Among the entries below, find every line that has "computer" and pull it out.
[[ INFORMATION, beginning ]]
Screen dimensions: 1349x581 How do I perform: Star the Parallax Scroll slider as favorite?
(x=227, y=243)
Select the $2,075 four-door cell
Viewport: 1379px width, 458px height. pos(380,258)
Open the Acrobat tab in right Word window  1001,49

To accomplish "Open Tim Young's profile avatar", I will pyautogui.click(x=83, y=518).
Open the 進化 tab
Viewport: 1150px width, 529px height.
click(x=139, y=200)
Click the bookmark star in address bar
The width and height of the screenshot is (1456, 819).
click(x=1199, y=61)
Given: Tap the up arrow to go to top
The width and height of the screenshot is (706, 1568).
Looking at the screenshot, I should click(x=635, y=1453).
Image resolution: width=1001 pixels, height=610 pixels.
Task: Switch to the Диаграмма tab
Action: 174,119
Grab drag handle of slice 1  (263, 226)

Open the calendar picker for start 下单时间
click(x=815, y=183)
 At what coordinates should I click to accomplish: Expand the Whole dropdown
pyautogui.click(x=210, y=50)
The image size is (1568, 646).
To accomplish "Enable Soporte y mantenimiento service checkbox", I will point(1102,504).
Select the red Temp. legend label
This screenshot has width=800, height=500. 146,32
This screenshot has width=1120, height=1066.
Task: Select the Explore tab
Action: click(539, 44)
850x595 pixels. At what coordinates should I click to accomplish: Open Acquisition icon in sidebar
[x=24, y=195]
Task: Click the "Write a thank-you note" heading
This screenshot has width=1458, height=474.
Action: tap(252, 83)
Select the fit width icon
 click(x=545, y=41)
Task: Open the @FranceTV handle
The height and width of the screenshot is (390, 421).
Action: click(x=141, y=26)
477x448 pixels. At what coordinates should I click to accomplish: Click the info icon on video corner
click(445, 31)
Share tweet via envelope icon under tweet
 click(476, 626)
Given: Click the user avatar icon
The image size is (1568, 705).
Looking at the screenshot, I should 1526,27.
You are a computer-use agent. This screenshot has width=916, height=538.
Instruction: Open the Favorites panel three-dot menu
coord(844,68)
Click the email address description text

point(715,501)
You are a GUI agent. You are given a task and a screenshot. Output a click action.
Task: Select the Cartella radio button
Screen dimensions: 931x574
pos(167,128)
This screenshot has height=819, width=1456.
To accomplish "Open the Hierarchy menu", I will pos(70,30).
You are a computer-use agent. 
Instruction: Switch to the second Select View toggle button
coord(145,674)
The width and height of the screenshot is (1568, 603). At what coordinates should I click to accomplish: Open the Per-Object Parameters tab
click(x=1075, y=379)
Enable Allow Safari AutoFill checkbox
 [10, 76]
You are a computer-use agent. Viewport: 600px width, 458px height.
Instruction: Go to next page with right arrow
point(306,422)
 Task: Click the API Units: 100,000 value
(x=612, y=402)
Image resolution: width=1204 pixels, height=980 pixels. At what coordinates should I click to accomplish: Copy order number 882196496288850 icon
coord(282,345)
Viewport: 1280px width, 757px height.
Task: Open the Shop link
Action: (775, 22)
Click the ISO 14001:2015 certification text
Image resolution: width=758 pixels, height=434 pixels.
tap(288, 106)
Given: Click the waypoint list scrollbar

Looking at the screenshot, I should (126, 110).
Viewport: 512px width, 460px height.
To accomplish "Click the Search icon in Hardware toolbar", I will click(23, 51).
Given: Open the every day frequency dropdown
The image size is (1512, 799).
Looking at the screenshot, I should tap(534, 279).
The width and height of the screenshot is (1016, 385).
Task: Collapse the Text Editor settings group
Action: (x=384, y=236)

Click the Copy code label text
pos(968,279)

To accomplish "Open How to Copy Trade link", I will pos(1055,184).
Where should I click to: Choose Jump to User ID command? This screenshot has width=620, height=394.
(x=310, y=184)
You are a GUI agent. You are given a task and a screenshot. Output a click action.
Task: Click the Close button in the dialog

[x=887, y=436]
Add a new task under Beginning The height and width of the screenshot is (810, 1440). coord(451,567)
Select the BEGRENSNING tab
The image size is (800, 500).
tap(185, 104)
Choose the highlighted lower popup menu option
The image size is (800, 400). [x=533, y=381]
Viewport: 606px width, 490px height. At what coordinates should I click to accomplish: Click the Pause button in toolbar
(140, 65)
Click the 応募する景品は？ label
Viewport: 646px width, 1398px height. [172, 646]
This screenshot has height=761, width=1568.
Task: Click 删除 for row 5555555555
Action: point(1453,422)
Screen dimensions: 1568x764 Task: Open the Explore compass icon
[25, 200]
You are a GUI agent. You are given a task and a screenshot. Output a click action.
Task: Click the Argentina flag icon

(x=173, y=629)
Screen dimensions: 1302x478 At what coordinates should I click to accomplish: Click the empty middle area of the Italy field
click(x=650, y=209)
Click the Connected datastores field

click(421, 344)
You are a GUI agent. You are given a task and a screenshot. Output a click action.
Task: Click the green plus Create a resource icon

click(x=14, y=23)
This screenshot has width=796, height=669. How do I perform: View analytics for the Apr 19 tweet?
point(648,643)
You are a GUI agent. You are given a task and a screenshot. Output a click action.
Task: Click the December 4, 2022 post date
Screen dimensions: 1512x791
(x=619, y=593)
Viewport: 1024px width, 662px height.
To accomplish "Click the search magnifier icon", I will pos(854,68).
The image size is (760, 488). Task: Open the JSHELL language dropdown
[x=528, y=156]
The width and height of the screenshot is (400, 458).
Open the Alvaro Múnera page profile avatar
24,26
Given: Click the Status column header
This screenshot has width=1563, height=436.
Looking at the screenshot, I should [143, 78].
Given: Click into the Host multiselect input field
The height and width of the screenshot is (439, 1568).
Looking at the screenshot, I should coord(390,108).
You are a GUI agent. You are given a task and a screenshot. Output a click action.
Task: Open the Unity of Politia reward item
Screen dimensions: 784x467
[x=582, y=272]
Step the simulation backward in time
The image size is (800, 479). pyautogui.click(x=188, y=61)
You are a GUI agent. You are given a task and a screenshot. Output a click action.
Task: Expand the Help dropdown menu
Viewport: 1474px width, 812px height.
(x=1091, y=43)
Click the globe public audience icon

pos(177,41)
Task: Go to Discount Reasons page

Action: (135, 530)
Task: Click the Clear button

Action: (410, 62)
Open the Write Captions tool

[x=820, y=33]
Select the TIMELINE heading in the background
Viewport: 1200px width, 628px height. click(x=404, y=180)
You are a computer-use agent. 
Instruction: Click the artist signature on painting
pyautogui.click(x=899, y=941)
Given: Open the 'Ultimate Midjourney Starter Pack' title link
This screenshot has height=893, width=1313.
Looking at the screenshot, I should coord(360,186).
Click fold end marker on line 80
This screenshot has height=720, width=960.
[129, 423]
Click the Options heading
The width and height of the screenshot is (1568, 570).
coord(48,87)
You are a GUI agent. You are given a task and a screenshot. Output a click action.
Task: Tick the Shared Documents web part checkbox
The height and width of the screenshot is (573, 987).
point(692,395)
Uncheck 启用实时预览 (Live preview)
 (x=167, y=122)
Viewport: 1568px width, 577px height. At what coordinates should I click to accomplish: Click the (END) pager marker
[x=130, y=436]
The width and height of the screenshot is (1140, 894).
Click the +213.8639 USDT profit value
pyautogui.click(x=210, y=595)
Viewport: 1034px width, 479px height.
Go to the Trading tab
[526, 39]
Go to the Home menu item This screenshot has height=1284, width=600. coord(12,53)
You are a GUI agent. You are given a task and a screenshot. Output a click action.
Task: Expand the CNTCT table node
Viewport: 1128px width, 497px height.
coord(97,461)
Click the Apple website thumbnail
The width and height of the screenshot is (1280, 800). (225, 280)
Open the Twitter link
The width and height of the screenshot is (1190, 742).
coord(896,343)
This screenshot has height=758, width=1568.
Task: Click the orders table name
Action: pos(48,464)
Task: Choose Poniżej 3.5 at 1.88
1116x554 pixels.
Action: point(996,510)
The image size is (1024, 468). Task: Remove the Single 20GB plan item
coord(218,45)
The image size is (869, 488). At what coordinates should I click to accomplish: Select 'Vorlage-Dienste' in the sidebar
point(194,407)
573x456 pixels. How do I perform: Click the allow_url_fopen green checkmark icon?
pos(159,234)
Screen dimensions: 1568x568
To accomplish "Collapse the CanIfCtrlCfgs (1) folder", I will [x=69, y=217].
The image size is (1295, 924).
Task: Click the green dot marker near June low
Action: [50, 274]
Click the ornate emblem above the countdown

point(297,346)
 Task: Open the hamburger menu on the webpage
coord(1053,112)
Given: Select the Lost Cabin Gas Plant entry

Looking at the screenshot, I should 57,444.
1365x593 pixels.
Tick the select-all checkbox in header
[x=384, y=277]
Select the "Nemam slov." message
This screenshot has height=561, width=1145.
[[ INFORMATION, end ]]
YOUR RESPONSE:
You are a computer-use agent. This screenshot has width=916, height=538.
You are a computer-use agent. 
You are a computer-use agent. Viewport: 600px width, 458px height.
You are a computer-use agent. 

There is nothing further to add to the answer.